● **Exercise**:
The records below should be printed once more, exactly as they appear.

● **Records to process**:
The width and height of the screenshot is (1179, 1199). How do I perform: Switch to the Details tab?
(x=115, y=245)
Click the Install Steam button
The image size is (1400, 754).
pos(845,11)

● **Expected output**:
The width and height of the screenshot is (1179, 1199). How do I perform: Switch to the Details tab?
(x=115, y=245)
Click the Install Steam button
The image size is (1400, 754).
pos(845,11)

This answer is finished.